Pilonidal Cysts & Disease
Pilonidal cysts, sinuses and abscesses are a spectrum of disease affecting the skin and deep tissues of the gluteal cleft or area just above the tailbone between the buttocks. They are essentially a pocket and sinus tract of inflammation and trapped hair that can borough deep into the skin surface. Patients may initially experience a small opening to the skin called a pit, which may track and branch to deeper tissues, known as a sinus. Hair can then become clogged or stuck in the sinus and lead to further inflammation and infection of the pocket or cystic cavity beneath the skin. Eventually the cyst may become infected enough to form an abscess (a pocket of pus). Abscesses may enlarge and drain through the sinus to the skin or may require an incision to be treated. Patients may experience multiple pits and sinuses at the same time, or over time.
Pilonidal disease is more common in men than in women, and generally occurs when patients are younger than 40. Historically, pilonidal cysts were once called “Jeep disease” because high numbers of soldiers during World War II presented with them. This wave of occurrences is part of a body of evidence supporting the theory that irritation and tissue trauma in the tailbone region can cause or encourage pilonidal cysts. While men in their twenties are the most likely to experience pilonidal cysts overall, they can occur in anyone.
How They Present
Typically, a patient notices a pilonidal cyst when it becomes infected and abscesses. Patients may first notice pain and inflammation (marked by heat, swelling, redness and tenderness) at the site of the cyst. There may be spontaneous drainage of pus. Pilonidal abscesses can develop gradually or appear and grow very rapidly, often requiring urgent intervention within a matter of days. After the abscess resolves, persistent occasional drainage from openings in the skin may be seen. An abscess may recur if the cyst and sinus are not removed.
Treatment Options
The course of treatment for pilonidal disease varies. The disease may be self limiting and only require treatment with soaks, shaving and occasional antibiotics. The application of moist heat is generally a good first aid step for abscesses. Sitting in a warm bath a couple of times a day can help ease the pain of inflammation, and when applied early enough, may reduce the patient’s chances of needing surgical treatment.
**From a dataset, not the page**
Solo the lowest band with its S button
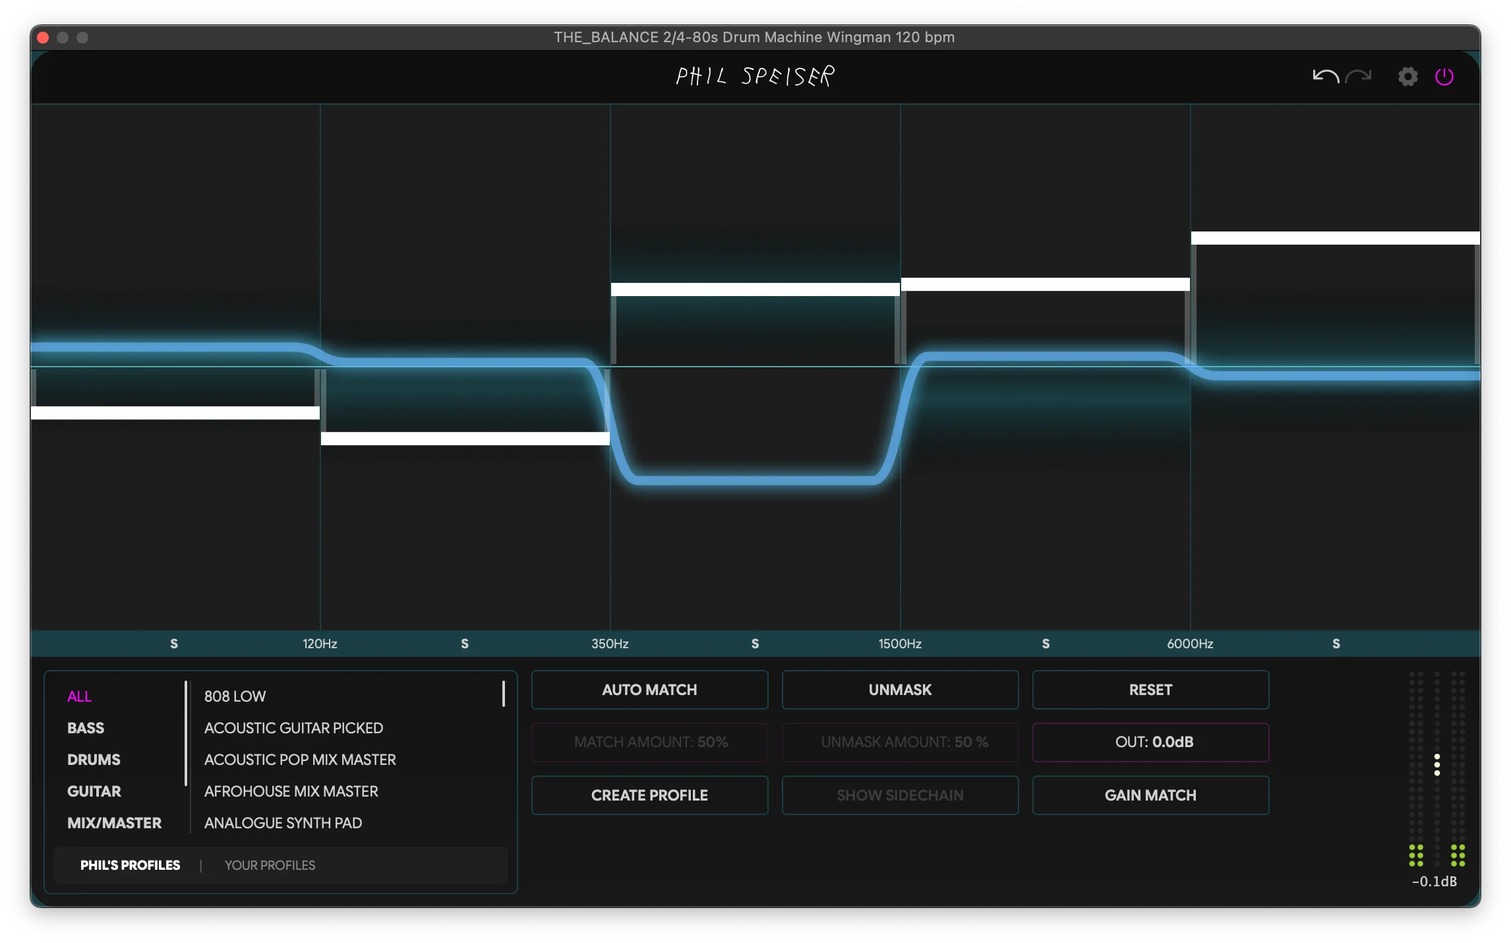 (x=173, y=644)
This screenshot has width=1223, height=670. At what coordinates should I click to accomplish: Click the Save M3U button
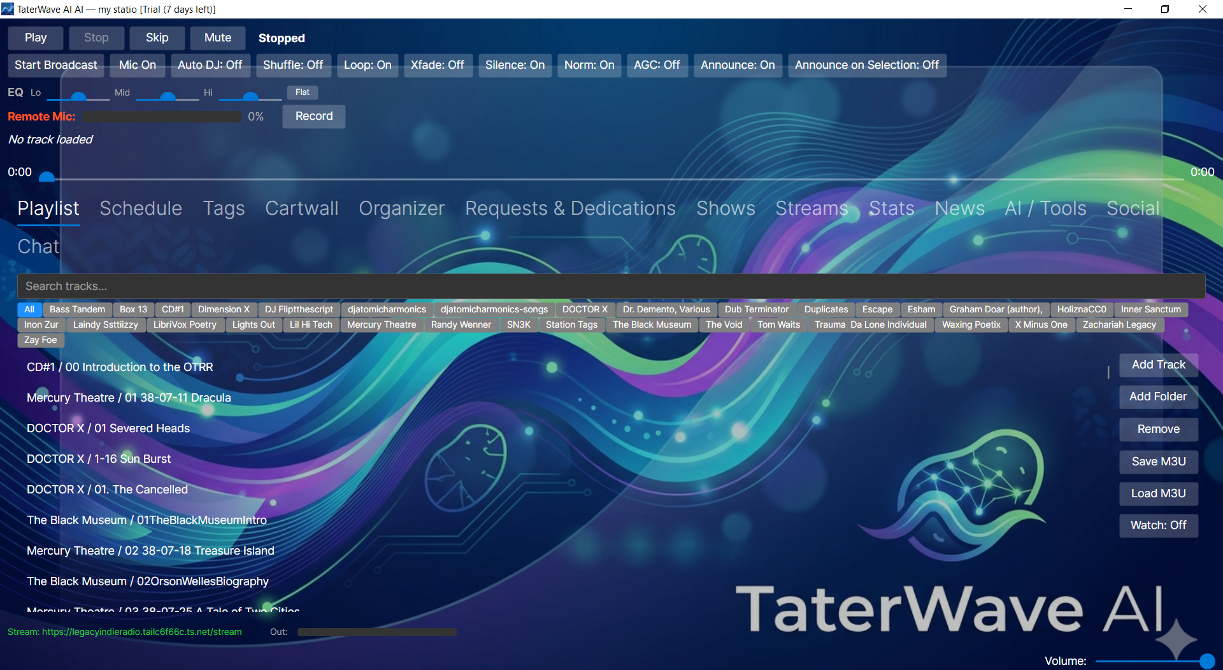[1158, 462]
Some patients may require office drainage or surgery for more advanced infection. Some cysts may be excised with a local anesthetic in a clinician’s office. Others that are larger, or that organize more deeply within the tissue and grow to be painful without forming a “head” quickly, may require a fully anesthetized surgical removal.
Patients with the most severe cases, or those that develop multiple recurrences, may require more advanced surgeries.
Healing and Prevention
When cysts develop and grow, they create a cavity for themselves, and this cavity can refill if the cyst isn’t excised correctly and the site properly healed. While some smaller pilonidal cyst wounds can be closed immediately, this is fairly uncommon, and more often the cyst excision site is intentionally left open. The patient, or someone assisting the patient, typically uses sterile saline and sterile cotton gauze to pack the wound, changing this dressing frequently for as long as a few weeks. This allows the wound to heal gradually from the inside outward, rather than the skin on the surface healing first and enclosing a cavity in which a cyst could reform. For some patients, particularly those who experience chronic pilonidal disease, it is wise to pay lifelong attention to the area of the cysts, making sure to keep thick body hair trimmed and the site clean.